O evento foi dividido em dois fins de semana, com o primeiro mais dedicado ao rock (8 e 9 de maio) e o segundo ao pop (15 e 16 de maio). Todos os dias do evento contaram ainda com o Palco EDM, dedicado à música eletrônica.
Primeiro round: o peso do rock

A abertura, no dia 8 de maio, contou com o No Doubt como headliner, marcando o retorno da banda de Gwen Stefani aos grandes palcos. O segundo dia foi dominado pelo metal e rock alternativo, com apresentações memoráveis do Metallica, Linkin Park e Rise Against. Esse line-up de peso levou os fãs a especular se a organização manteria o mesmo nível na edição brasileira que aconteceria alguns meses mais tarde. O Palco Evolution também recebeu nomes de peso, como Deftones e uma emocionante colaboração entre a banda de metal brasileira Sepultura e o mago da guitarra Steve Vai.
Segundo round: a apoteose pop e o tombo de Ivete
O segundo fim de semana trouxe o brilho das maiores estrelas do mundo. Taylor Swift encerrou a sexta-feira (15) com uma superprodução impecável e carisma, combinação que viraria sua marca registrada anos depois. Antes dela, Ed Sheeran também apostou na simplicidade que encanta seu público, ao dominar o palco principal sozinho, acompanhado apenas de seu violão.

Mas o Brasil não decepciona nunca e é claro que um dos momentos mais comentados na época foi o show de Ivete Sangalo. Única brasileira no palco principal, Ivete teve uma queda logo na introdução de “Tempo de Alegria“. Com o seu característico bom humor, ela se levantou rapidamente, brincou com a situação em português e seguiu com um show que misturou axé, pop e covers de Stevie Wonder para uma plateia em sua maioria de brasileiros e alguns americanos curiosos.

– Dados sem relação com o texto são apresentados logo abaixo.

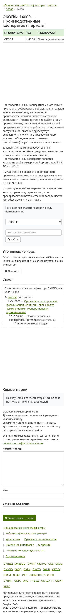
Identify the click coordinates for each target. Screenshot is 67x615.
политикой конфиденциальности (23, 443)
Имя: (6, 490)
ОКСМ (7, 575)
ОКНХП (8, 580)
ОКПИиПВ (35, 575)
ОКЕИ (27, 569)
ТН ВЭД (34, 580)
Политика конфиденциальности (25, 550)
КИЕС (7, 586)
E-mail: (16, 503)
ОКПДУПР (47, 580)
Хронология (13, 539)
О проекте (44, 544)
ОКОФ (31, 563)
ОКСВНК (49, 575)
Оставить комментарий (19, 518)
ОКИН (46, 569)
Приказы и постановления (40, 539)
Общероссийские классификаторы (25, 527)
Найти (13, 239)
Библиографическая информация (26, 533)
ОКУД (18, 569)
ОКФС (16, 575)
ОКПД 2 (8, 563)
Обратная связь (15, 556)
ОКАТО (37, 569)
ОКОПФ (12, 297)
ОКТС (17, 580)
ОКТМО (41, 563)
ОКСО (58, 563)
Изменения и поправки (20, 544)
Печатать (12, 271)
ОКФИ (59, 580)
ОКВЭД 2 (20, 563)
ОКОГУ (56, 569)
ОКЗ (50, 563)
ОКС (25, 580)
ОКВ (24, 575)
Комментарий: (12, 448)
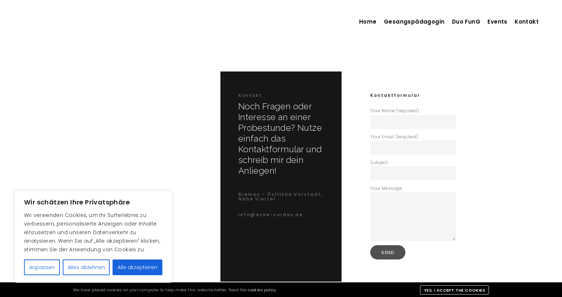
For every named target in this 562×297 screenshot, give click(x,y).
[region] (93, 236)
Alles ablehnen (86, 267)
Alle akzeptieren (137, 267)
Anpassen (42, 267)
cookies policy (262, 290)
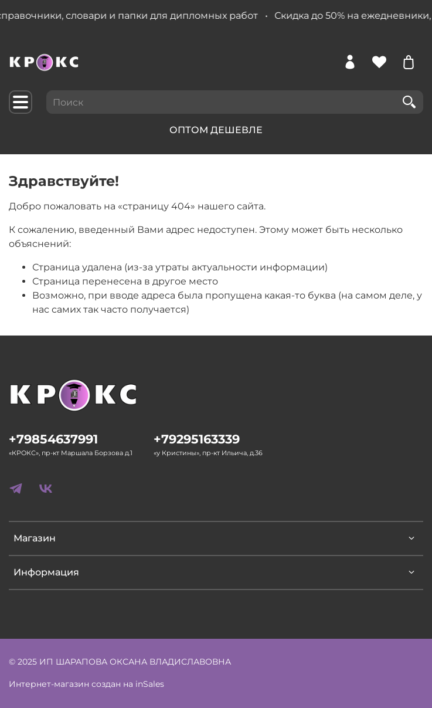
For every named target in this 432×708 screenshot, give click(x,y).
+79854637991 (53, 439)
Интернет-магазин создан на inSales (86, 684)
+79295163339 (197, 439)
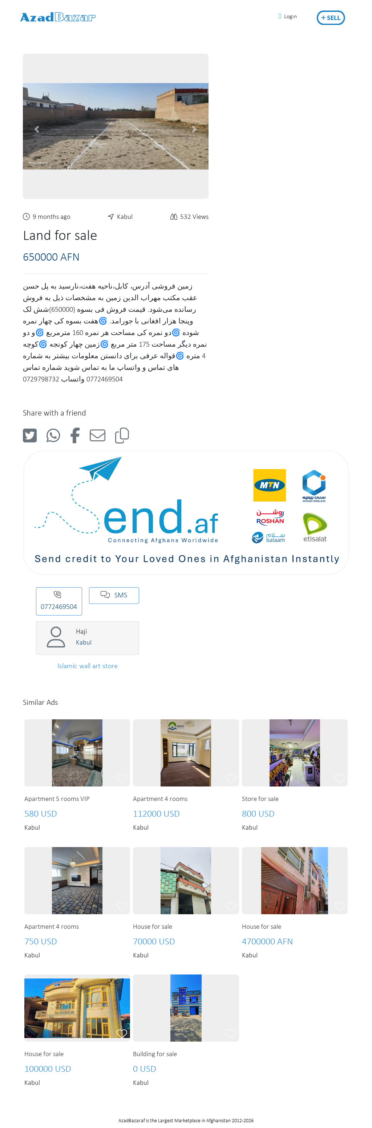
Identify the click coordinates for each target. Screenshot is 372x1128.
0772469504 (59, 601)
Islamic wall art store (87, 666)
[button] (37, 129)
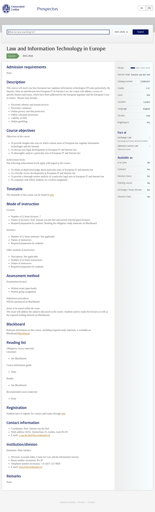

O encerramento oficial do festival, no dia 16, ficou por conta de Bruno Mars. O cantor foi aclamado por sua apresentação magnética, entregando um desfile de hits como “Uptown Funk” e “Treasure“, que manteve o público engajado durante toda a apresentação. Outros destaques da noite de encerramento, incluem a apresentação cheia de soul de John Legend e o visual teatral da dupla australiana Empire of the Sun.
Saldo Financeiro e o Legado
Apesar do evento ter acontecido sem qualquer problema, com grandes apresentações nos palcos e da presença de cerca de 172 mil pessoas nos quatro dias, parte da crítica considerou o festival certinho e previsível demais. Na época, veículos noticiaram que o festival registrou prejuízo financeiro, talvez em função dos preços de alimentação e bebidas um pouco acima da média, mesmo para os padrões americanos.
Mesmo com os organizadores considerando o resultado financeiro dentro do esperado para uma estreia no mercado norte-americano, as duas edições previstas para 2017 e 2019 nunca aconteceram, a exemplo da Espanha. De lá pra cá, apenas Rio de Janeiro e Lisboa seguem recebendo o Rock in Rio em anos alternados.